**TEXT:**
»»

Feb. 18 (Bloomberg) -- The producer price index has a whole new look. The first major overhaul of the gauge since 1978 more than doubles its reach and provides a more comprehensive view of U.S. inflation at the wholesale level.
The Labor Department’s revamped PPI debuts tomorrow and will include prices received for goods, services, government purchases, exports and construction, encompassing 75 percent of the economy. The old index reflected the costs of goods alone, representing about a third of all production.
Since services represent the biggest part of the economy, the gauge will offer a better look at inflation at the producer level and its scope will be similar to the government’s indexes of prices paid by American consumers. The introduction of services to the mix will also make the reading less volatile than the previous goods-based measure.
“Markets will pay more attention to the new PPI because we’re getting a much broader perspective than before,” said Dana Peterson, an economist at Citigroup Global Markets Inc. in New York. “It has the ability to give us an early indication on what we might expect for consumer inflation. The old PPI had lost its luster because it was missing a chunk of the economy.”

««

(Collected data)
»»

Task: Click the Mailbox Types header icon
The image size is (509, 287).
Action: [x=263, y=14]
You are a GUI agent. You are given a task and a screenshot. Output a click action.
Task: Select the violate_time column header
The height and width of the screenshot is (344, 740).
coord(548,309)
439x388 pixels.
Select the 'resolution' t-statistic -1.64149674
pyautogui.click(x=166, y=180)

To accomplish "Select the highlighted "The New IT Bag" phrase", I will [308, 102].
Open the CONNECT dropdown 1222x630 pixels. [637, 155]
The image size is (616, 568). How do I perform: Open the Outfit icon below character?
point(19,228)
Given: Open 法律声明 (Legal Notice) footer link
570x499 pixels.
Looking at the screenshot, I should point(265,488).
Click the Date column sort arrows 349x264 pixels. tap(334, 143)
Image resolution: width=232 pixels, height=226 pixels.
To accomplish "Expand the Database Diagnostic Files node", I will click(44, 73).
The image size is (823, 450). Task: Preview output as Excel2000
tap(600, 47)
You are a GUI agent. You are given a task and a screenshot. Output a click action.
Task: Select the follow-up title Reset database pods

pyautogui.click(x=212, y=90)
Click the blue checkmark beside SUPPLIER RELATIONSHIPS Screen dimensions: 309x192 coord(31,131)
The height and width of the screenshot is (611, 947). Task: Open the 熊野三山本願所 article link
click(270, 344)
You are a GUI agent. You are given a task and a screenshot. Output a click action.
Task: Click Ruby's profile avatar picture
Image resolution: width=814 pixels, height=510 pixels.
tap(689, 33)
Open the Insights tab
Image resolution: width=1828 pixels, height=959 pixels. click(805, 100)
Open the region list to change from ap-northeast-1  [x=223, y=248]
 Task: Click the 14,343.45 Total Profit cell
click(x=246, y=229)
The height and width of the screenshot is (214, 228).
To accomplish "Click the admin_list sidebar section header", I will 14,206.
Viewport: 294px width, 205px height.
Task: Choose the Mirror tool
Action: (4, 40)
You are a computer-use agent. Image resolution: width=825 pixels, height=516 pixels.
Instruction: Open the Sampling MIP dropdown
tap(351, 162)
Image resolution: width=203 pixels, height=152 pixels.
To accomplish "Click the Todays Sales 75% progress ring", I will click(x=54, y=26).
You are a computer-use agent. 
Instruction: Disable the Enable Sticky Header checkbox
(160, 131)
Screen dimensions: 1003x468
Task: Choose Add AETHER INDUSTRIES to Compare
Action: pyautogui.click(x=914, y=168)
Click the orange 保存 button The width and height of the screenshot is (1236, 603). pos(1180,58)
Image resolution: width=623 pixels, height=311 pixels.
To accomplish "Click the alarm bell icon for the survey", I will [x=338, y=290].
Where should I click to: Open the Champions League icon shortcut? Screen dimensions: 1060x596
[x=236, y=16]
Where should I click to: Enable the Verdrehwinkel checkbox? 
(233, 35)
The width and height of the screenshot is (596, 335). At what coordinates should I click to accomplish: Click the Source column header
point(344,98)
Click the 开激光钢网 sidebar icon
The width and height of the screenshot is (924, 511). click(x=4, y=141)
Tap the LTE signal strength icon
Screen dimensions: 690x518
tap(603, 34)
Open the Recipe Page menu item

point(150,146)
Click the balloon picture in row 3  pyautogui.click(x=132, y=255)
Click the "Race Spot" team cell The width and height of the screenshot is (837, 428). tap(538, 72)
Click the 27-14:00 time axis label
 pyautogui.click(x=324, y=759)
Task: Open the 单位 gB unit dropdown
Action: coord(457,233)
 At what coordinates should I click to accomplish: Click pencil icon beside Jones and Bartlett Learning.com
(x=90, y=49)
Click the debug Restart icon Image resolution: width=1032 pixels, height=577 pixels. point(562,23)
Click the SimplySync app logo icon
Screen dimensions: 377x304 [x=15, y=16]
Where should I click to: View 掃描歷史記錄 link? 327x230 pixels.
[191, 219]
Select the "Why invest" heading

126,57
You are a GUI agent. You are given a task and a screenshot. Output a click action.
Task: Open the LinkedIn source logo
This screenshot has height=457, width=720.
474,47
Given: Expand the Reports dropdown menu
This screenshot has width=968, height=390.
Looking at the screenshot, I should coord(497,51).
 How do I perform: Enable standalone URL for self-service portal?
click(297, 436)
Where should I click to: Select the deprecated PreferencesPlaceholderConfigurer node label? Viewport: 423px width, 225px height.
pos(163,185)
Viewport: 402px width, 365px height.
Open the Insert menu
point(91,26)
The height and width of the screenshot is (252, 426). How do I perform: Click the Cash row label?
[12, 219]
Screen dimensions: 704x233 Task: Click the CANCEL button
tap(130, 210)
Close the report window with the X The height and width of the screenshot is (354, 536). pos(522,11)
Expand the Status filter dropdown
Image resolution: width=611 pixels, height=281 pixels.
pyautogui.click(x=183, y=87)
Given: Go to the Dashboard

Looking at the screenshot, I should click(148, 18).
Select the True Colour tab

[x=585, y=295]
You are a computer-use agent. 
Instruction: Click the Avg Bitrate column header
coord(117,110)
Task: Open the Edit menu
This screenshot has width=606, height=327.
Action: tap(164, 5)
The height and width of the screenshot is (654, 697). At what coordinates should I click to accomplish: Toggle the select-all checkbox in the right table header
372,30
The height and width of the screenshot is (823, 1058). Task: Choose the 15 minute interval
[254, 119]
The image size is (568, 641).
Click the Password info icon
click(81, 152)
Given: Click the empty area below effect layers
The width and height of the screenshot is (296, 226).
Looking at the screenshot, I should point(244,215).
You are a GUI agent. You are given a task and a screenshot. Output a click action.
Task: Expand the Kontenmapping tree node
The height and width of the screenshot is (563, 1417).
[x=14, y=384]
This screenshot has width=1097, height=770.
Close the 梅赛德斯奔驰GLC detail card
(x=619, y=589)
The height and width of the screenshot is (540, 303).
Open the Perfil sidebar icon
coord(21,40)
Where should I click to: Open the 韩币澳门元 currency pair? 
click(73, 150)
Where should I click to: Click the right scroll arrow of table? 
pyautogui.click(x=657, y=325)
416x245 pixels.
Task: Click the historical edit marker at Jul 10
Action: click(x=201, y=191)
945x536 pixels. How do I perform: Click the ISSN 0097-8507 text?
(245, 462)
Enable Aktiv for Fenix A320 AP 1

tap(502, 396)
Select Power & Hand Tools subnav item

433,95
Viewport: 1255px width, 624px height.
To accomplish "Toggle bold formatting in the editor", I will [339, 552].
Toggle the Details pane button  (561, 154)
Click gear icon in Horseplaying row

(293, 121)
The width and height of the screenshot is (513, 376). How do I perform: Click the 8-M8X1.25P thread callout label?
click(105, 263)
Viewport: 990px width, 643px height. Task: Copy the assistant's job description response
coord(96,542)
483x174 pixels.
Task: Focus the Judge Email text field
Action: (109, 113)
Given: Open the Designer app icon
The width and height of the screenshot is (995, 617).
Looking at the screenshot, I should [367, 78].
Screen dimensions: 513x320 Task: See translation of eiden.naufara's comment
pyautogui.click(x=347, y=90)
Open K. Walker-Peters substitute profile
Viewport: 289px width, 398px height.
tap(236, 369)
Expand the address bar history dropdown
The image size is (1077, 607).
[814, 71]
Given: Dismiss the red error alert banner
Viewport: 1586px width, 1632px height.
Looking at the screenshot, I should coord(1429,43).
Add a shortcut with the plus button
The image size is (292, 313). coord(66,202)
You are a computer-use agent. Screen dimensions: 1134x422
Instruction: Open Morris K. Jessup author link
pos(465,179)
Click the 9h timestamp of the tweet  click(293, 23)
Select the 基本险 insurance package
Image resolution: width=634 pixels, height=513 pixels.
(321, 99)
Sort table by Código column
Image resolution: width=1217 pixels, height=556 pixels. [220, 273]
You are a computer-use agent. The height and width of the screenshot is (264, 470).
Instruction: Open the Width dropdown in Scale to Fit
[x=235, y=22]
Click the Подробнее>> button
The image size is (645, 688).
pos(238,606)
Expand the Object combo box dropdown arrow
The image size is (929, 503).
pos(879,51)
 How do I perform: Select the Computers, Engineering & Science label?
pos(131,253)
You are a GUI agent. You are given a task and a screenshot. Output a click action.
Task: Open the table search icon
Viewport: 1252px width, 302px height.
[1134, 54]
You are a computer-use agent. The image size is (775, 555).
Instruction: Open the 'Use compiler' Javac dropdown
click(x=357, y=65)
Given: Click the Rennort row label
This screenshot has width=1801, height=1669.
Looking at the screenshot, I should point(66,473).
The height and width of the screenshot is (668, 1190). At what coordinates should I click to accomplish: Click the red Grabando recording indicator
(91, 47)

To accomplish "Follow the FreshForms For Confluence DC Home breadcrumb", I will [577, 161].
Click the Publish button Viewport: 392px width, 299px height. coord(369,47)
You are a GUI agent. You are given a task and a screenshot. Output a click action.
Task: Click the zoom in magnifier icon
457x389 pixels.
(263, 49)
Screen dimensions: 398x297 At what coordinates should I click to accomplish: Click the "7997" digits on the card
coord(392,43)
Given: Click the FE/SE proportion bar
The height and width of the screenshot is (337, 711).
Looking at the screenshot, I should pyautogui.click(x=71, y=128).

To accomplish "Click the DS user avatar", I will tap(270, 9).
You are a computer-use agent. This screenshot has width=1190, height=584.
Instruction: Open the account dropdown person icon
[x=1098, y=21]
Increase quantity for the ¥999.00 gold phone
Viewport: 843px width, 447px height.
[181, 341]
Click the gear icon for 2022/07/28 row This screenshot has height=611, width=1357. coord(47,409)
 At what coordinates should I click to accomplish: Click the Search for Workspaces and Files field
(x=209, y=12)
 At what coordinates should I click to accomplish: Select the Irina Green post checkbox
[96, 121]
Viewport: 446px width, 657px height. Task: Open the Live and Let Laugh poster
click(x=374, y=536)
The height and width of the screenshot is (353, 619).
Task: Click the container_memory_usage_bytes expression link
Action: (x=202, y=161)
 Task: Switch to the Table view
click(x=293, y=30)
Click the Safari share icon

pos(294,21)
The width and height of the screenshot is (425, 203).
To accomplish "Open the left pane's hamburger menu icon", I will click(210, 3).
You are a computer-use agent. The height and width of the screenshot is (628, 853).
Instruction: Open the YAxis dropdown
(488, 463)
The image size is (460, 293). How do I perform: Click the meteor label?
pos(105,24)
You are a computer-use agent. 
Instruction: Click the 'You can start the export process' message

««

Copy the portion of the PPI article between "The Labor Department’s" and "of all production.", inclusive.

**ANSWER SPACE:**
The Labor Department’s revamped PPI debuts tomorrow and will include prices received for goods, services, government purchases, exports and construction, encompassing 75 percent of the economy. The old index reflected the costs of goods alone, representing about a third of all production.